▶ _SUPPLIED PASSAGE_:

==========

In the last few years contact centres have profoundly transformed, steadily yielding to the broader concept of ‘customer experience’.
Contact centres are converting from only having live agents to including AI agents, from reactive to proactive, from transaction-oriented to relationship-oriented, and from generic to deeply personalised. Central to this transformation is the digital-first customer experience, which involves customers interacting with an organisation through digital channels such as live chat and chatbots, messaging, social media, and websites.
The hallmark of a digital-first customer experience is data that captures the entire scope of a customer’s interactions with a business. A broad view of a customer is taken that considers contact beyond the contact centre to encompass all possible customer engagement scenarios (such as using the mobile app or conversing with marketing or sales) and to learn from customer interactions.
The impact of AI on customer experience
AI is one of the most powerful tools to assist with this endeavour: AI can analyse large volumes of data to uncover and interpret patterns of customer behavior, to predict customer needs and enable proactive responses, and to provide human agents with customer information accompanied by recommendations for resolving their issue.
AI impacts the digital-first customer experience in other ways as well. GenAI provides a customer experience marked by self-service capabilities and proactive recognition of customer needs. GenAI lets agents focus on addressing complex inquiries. For supervisors, GenAI provides analytics of agents’ interactions with customers. Agentic AI is playing a large role as well in the form of agents that perform tasks on a user’s behalf acting autonomously, making decisions, and adjusting its approach based upon new information or changing circumstances.

==========

▶ _DATASET ENTRIES_:
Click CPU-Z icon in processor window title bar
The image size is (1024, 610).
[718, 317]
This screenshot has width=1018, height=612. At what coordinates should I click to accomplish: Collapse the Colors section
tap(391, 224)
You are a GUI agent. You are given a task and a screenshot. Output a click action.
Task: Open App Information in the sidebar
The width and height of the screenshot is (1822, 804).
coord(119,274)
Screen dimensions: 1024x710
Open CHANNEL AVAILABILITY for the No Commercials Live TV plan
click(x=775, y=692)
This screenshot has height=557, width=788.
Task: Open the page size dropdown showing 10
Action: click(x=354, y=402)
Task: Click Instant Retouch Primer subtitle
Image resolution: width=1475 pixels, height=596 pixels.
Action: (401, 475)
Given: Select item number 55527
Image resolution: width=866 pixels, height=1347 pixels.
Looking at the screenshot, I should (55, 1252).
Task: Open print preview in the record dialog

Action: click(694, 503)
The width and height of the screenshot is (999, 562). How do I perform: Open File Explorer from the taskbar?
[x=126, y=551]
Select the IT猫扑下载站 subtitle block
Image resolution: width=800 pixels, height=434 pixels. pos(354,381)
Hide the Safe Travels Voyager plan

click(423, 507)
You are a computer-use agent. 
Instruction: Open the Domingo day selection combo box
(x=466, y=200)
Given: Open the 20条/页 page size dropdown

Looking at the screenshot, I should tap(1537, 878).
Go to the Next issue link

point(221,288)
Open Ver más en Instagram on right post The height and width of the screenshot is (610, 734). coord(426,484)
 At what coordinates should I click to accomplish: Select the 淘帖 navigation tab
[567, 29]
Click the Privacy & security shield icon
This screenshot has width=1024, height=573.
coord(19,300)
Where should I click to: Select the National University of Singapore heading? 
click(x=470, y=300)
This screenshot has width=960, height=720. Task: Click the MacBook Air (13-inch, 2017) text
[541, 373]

==========

▶ _TASK DESCRIPTION_: Reproduce word for word everything from "Contact centres are" down to "from customer interactions." in the article on contact centres above.

▶ _YOUR RESPONSE_:
Contact centres are converting from only having live agents to including AI agents, from reactive to proactive, from transaction-oriented to relationship-oriented, and from generic to deeply personalised. Central to this transformation is the digital-first customer experience, which involves customers interacting with an organisation through digital channels such as live chat and chatbots, messaging, social media, and websites.
The hallmark of a digital-first customer experience is data that captures the entire scope of a customer’s interactions with a business. A broad view of a customer is taken that considers contact beyond the contact centre to encompass all possible customer engagement scenarios (such as using the mobile app or conversing with marketing or sales) and to learn from customer interactions.